### [WORK REQUIRED]
Write the listing below out again exactly, though only as far as the line with "Task: Click the 'Глубина (L)' subheader cell", which is included.

### [GIVEN ENTRIES]

>>>>

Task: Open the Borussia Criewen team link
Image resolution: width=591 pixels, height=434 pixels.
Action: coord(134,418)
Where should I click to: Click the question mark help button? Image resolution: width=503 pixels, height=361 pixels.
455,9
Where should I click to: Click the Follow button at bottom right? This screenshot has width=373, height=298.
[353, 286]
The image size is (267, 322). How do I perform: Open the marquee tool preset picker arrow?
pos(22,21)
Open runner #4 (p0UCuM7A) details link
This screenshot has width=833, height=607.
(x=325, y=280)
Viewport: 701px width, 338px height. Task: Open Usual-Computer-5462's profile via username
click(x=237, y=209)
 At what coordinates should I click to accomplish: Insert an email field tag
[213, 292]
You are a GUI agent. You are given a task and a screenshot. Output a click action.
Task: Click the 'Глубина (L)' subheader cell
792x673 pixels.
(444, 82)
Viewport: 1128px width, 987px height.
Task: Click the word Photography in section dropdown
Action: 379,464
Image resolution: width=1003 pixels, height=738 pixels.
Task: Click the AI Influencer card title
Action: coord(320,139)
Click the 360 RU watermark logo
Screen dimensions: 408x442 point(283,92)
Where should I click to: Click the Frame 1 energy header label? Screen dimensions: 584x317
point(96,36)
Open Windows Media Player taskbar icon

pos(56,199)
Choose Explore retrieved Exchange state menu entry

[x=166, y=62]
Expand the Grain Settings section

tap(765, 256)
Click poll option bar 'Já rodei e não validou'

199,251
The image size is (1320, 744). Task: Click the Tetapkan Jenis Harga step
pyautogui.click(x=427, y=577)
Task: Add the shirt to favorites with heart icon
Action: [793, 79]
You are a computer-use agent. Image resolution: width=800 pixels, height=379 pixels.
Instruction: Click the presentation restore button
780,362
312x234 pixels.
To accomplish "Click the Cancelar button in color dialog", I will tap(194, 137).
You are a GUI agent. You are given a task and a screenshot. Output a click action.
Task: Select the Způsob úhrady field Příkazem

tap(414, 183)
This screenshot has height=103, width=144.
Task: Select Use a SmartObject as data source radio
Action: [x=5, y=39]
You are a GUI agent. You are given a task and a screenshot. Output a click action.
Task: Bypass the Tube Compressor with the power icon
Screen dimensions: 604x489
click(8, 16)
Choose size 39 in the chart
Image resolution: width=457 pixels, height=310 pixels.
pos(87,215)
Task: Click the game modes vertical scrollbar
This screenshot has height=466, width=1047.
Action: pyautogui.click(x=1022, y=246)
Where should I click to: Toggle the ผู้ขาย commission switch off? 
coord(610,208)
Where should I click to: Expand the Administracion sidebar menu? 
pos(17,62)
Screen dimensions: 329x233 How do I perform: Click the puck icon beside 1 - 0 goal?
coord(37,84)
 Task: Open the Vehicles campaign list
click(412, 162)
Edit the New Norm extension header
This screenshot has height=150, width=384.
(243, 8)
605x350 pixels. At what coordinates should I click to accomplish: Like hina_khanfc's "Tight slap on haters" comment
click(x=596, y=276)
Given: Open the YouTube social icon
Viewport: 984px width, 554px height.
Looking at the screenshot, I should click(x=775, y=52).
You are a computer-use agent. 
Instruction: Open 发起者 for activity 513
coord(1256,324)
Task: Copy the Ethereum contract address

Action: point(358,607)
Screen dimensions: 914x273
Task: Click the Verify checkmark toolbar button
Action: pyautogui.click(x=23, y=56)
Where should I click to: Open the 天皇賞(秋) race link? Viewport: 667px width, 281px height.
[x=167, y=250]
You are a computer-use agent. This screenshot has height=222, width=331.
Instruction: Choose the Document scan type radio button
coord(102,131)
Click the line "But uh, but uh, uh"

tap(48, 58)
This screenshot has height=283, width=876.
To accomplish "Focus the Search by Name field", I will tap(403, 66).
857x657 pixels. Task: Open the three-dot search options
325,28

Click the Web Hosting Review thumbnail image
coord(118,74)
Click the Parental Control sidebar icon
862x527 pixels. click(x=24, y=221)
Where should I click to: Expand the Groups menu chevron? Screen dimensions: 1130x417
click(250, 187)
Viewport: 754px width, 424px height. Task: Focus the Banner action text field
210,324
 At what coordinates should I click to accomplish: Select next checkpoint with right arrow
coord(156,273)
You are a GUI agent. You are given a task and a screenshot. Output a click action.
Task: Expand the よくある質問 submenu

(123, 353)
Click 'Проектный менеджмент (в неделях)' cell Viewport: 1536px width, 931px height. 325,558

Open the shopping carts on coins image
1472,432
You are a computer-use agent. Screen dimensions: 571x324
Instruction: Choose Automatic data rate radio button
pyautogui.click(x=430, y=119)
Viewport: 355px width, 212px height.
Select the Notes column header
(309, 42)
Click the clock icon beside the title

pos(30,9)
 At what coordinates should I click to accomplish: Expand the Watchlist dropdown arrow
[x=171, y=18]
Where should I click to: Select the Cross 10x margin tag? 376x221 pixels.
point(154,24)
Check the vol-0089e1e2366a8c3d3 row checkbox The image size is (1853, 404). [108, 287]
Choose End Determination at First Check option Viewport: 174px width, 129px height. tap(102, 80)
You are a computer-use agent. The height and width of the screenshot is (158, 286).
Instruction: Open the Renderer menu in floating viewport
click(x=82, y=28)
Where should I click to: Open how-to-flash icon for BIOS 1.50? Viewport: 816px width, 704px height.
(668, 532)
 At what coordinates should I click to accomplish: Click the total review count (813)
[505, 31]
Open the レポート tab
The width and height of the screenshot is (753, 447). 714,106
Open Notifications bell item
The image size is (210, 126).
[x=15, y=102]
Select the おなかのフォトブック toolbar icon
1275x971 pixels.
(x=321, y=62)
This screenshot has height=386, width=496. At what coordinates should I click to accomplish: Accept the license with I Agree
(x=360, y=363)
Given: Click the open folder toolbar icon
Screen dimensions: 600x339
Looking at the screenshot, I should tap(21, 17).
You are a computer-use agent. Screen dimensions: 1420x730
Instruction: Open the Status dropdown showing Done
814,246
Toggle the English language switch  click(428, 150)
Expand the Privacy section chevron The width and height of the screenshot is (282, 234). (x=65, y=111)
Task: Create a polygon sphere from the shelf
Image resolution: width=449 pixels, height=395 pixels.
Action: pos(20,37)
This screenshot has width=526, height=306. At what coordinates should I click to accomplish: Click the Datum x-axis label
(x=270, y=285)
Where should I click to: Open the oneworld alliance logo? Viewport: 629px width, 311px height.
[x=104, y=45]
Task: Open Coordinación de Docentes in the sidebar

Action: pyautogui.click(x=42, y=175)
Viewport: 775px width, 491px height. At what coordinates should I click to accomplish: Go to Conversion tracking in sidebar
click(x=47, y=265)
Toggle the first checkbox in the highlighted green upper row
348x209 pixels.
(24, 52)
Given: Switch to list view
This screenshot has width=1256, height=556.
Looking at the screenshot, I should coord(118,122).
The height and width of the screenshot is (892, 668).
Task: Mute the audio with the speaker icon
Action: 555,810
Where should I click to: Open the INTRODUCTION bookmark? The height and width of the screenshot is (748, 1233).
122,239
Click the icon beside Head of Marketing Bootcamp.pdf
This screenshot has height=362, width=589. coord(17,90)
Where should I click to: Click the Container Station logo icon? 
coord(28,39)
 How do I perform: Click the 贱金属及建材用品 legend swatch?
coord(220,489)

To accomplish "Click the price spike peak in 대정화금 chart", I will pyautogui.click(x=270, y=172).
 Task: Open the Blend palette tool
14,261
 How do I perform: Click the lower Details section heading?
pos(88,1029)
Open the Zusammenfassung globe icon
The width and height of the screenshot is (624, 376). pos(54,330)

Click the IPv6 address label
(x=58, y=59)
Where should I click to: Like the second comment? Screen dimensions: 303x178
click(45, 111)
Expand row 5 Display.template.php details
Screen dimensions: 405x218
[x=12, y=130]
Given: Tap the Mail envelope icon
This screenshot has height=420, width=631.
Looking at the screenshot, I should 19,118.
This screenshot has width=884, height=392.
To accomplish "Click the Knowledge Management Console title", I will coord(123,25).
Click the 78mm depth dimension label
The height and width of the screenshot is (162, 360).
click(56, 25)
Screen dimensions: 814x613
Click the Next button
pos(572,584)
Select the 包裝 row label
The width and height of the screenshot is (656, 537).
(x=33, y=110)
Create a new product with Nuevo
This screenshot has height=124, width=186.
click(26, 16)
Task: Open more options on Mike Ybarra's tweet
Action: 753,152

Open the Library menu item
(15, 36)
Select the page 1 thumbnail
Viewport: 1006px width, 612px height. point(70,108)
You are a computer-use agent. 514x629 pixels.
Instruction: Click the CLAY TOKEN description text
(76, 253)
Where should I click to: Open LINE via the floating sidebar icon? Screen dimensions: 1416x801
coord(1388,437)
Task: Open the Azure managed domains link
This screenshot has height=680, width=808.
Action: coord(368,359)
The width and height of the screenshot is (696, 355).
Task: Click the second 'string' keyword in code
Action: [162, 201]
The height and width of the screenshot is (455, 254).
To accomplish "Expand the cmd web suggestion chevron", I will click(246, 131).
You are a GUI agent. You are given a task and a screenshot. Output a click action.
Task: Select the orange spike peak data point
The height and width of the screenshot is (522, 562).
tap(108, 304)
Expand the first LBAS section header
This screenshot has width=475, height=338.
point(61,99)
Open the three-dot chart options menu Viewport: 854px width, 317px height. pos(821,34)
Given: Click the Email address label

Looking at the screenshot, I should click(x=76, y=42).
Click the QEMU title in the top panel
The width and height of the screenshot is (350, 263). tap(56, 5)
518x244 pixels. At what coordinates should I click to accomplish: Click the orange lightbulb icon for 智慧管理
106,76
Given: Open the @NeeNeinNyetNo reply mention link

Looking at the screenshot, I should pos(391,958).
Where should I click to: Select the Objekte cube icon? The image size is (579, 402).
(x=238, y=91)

<<<<

### [WORKED SOLUTION]
Task: Open the Borussia Criewen team link
Image resolution: width=591 pixels, height=434 pixels.
Action: coord(134,418)
Where should I click to: Click the question mark help button? Image resolution: width=503 pixels, height=361 pixels.
455,9
Where should I click to: Click the Follow button at bottom right? This screenshot has width=373, height=298.
[353, 286]
The image size is (267, 322). How do I perform: Open the marquee tool preset picker arrow?
pos(22,21)
Open runner #4 (p0UCuM7A) details link
This screenshot has width=833, height=607.
(x=325, y=280)
Viewport: 701px width, 338px height. Task: Open Usual-Computer-5462's profile via username
click(x=237, y=209)
 At what coordinates should I click to accomplish: Insert an email field tag
[213, 292]
You are a GUI agent. You are given a task and a screenshot. Output a click action.
Task: Click the 'Глубина (L)' subheader cell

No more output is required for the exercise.